=== WHAT IS NEEDED ===
Work out how many lines of the listing hold "link" and return that number by itself.
______________________________
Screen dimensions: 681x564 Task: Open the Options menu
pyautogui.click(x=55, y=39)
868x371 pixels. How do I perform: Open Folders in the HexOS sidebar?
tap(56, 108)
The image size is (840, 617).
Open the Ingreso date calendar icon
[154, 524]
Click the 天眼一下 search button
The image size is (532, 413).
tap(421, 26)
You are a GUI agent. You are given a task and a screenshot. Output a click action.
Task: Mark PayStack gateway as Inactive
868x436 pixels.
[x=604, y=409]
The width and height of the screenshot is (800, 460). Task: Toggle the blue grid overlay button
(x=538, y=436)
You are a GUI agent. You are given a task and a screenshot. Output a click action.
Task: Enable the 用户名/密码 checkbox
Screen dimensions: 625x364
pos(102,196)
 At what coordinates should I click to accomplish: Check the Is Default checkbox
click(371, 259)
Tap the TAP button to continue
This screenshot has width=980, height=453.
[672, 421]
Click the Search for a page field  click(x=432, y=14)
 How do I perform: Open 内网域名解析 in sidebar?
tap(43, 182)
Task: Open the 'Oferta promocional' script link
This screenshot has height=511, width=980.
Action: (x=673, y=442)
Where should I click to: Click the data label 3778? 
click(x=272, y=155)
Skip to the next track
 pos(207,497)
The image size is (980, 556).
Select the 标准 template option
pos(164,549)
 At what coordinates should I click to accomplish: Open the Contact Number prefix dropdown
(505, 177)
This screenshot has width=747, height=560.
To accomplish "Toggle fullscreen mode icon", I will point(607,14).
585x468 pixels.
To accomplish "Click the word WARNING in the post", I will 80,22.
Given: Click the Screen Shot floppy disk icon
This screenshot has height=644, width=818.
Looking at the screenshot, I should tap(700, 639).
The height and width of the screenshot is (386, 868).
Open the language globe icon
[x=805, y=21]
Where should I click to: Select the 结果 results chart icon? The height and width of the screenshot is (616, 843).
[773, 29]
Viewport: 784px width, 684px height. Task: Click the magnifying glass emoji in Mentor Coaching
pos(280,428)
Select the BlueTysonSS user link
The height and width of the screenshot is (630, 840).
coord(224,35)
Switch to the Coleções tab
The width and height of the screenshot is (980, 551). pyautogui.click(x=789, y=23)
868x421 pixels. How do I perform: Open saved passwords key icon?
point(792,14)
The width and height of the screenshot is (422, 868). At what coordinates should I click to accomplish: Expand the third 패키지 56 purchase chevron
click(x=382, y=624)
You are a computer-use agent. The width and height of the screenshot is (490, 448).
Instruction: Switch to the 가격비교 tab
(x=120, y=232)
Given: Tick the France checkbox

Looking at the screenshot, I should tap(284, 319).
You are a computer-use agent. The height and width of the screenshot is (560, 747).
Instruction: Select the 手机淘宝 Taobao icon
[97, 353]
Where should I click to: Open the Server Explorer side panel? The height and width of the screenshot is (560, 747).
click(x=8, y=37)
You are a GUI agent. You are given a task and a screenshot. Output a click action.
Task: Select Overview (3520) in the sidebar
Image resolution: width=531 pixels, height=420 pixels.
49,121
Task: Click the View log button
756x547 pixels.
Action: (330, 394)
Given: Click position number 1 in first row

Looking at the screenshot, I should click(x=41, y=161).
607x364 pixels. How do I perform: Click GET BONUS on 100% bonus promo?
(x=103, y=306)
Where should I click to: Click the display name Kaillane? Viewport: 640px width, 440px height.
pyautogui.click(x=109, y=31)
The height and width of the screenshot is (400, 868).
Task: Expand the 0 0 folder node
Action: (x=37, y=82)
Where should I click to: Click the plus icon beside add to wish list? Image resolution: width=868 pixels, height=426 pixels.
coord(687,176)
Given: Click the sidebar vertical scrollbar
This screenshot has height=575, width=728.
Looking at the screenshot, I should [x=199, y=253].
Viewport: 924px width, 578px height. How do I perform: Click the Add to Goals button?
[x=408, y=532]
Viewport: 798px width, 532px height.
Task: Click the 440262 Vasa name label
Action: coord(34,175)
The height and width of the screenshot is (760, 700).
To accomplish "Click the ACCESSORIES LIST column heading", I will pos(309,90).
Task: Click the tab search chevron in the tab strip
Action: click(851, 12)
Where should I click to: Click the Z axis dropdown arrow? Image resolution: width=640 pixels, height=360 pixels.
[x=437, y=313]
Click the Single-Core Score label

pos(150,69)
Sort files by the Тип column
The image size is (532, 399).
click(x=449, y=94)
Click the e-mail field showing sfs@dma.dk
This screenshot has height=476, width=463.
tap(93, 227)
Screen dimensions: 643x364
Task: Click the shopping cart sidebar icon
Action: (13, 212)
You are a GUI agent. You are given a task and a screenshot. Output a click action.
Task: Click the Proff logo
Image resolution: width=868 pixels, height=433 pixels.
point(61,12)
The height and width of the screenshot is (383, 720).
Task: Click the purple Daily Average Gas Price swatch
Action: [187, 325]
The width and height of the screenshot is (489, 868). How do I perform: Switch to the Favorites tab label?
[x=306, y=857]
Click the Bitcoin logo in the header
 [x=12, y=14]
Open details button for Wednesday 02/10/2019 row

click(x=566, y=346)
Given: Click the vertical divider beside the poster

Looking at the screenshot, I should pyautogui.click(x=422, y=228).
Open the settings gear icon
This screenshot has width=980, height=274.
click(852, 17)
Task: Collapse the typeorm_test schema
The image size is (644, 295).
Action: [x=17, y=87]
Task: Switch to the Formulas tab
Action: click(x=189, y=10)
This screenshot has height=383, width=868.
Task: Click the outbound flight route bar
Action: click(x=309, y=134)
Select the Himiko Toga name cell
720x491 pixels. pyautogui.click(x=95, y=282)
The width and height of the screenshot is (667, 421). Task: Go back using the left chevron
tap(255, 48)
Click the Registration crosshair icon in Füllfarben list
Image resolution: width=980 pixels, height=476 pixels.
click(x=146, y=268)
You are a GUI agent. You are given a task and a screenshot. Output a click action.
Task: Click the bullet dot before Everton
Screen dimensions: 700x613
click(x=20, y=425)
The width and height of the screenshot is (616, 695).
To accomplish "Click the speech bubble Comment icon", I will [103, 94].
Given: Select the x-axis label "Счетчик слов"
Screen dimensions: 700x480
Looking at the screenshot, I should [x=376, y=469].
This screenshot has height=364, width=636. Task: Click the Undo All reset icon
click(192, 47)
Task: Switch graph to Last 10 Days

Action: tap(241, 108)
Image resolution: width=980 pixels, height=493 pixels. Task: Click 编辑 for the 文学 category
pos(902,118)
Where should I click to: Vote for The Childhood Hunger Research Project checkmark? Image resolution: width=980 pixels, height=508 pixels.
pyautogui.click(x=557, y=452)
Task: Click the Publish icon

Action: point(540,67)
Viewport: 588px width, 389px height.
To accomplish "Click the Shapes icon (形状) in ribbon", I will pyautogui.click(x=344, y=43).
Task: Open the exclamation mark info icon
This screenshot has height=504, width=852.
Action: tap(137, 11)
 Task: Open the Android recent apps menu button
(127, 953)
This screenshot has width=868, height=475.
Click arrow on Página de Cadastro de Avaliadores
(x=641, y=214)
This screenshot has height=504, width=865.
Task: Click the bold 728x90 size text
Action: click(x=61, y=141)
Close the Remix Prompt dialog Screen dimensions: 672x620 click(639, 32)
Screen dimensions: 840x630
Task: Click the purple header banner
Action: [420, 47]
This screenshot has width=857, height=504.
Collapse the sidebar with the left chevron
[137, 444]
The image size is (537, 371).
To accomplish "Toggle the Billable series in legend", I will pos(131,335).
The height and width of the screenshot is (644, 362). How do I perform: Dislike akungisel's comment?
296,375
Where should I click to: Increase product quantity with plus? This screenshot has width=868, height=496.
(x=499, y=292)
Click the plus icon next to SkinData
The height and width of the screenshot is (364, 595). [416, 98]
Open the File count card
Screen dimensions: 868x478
______________________________
=== WRITTEN REPLY ===
2